In the meantime, the firm’s private equity arm — which has written everything from Series A checks (Warby Parker) to checks in the multiple hundreds of millions of dollars — is currently managing assets of $ 30 million, compared with the $ 49 billion that Tiger Global is managing more broadly.

A year ago, Tiger Global, which employs 100 people altogether, was reportedly managing $ 36.2 billion in assets.

According to the outfit’s investor letter, the firm’s gross internal rate of return across its 12 previous funds is 32%, while its net IRR is 24%.

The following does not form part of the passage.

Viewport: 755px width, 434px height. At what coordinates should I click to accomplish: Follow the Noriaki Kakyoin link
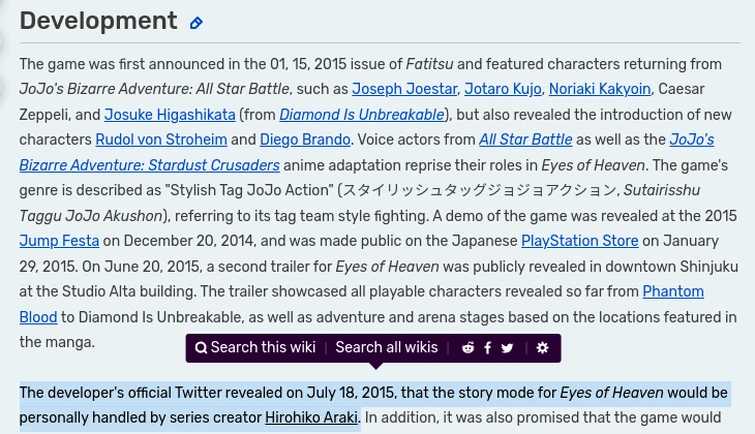599,90
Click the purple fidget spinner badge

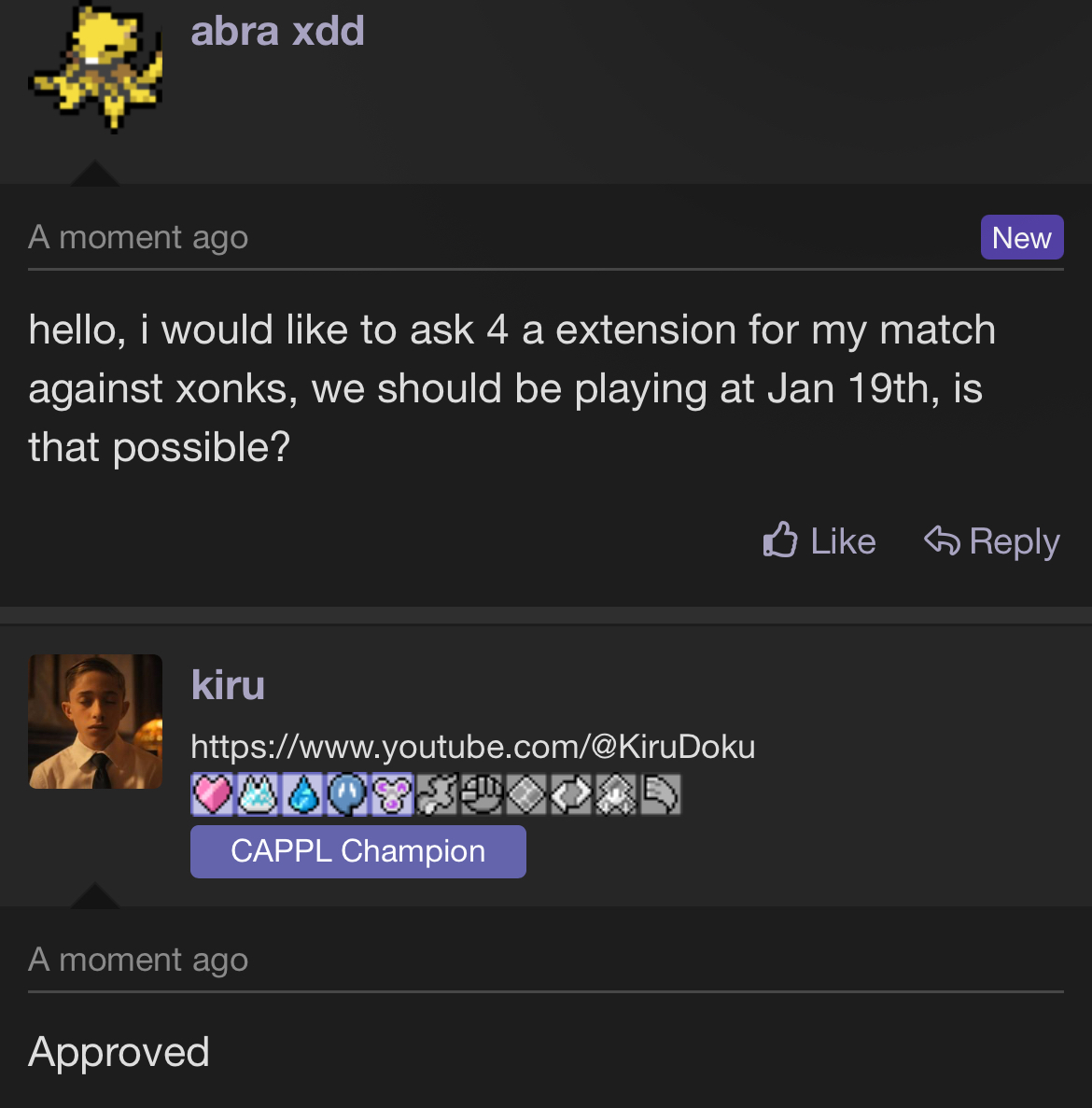[x=392, y=795]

Tiger Global’s investors include a mix of sovereign wealth funds, foundations, endowments, pensions, and its own employees, who are collectively believed to be the firm’s biggest investors at this point.

Some of Tiger Global’s biggest wins to date have include a $ 200 million bet on the e-commerce giant JD.com that produced a $ 5 billion for the firm. According to the WSJ, it also cleared more than $ 1 billion on the Chinese online-services platform Meituan Dianping, which went public in 2018.

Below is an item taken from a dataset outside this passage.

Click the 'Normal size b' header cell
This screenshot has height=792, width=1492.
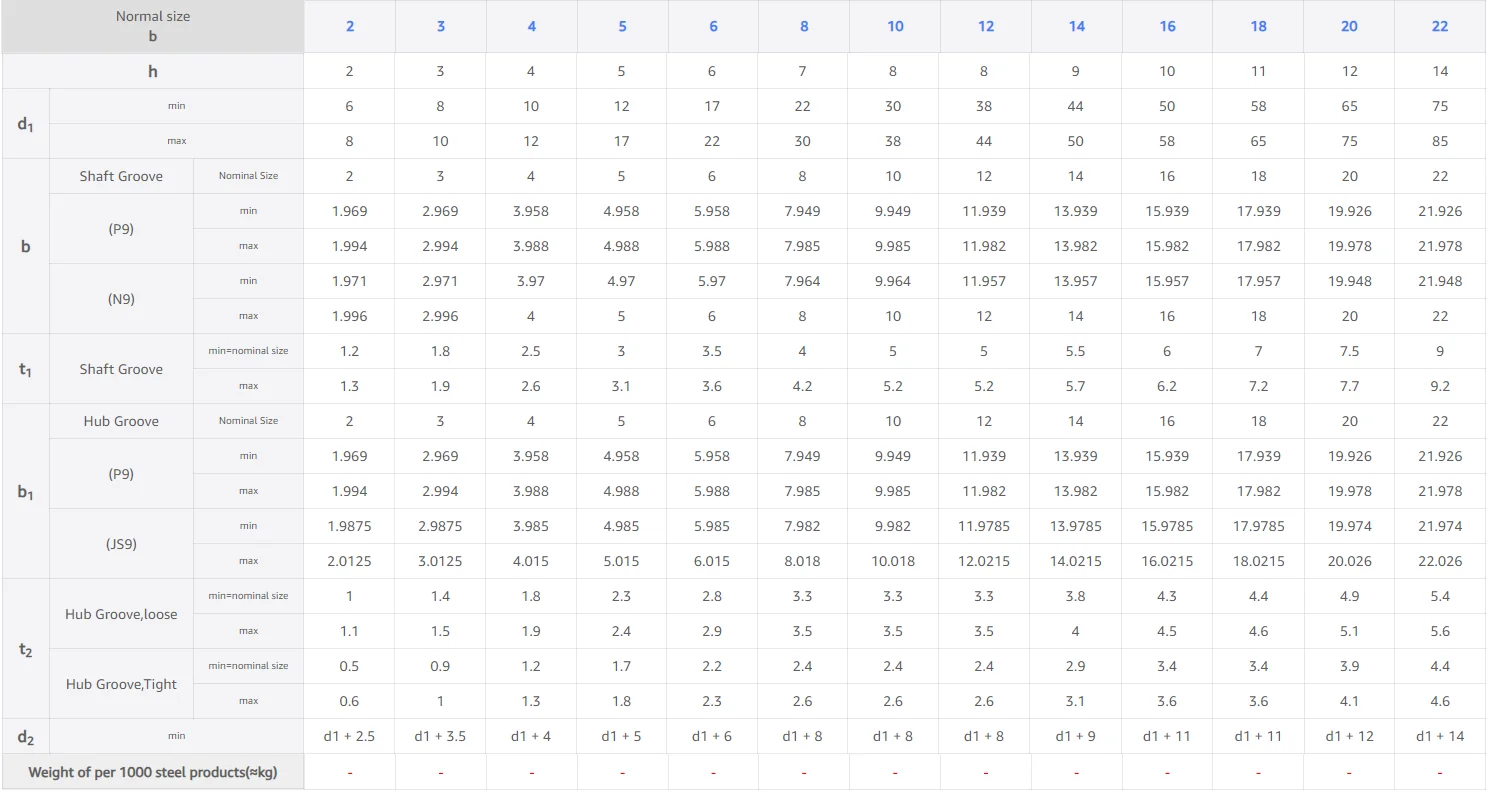(x=153, y=27)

Tiger Global also reportedly reaped $ 3 billion from majority sale of India’s Flipkart to Walmart in 2018,  though the Indian government has more recently been trying to recover $ 1.9 billion from the firm, claiming it has outstanding tax dues on the sale of its share in the company.

Not last, Tiger Global owned nearly 20% of the connected fitness company Peloton at the time of its 2019 IPO (a deal that Fixel reportedly brought to the table, along with Flipkart).

Peloton, valued by private investors at $ 4 billion before doubling immediately in value as a publicly traded company, now boasts a market cap of $ 48.6 billion.

Tiger Global has invested its current fund in roughly 50 companies over the last 12 months. Among its newest bets is Blend, an eight-year-old, San Francisco-based digital lending platform that yesterday announced $ 300 million in Series G funding, including from Coatue, at a post-money valuation of $ 3.3 billion.

It also led the newly announced $ 450 million Series C round for Checkout.com, an eight-year-old, London-based online payments platform that is now valued at $ 15 billion. And it wrote a follow-on check to Cockroach Labs, the nearly six-year-old, New York-based distributed SQL database that just raised $ 160 million in Series E funding at a $ 2 billion valuation, just eight months after raising an $ 86.6 million Series D round.

Another of its newest, biggest bets centers on the online education platform Zuowebang, in China. Back in June, Tiger Global co-led a $ 750 million Series E round in the company.

Last month, it was back again, co-leading a $ 1.6 billion round in the distance-learning company.

Pictured: Scott Shleifer, managing director of Tiger Global Management LLC, right, speaks with an attendee during the UJA-Federation of New York Wall Street Dinner in New York, on Wednesday, Dec. 14, 2011.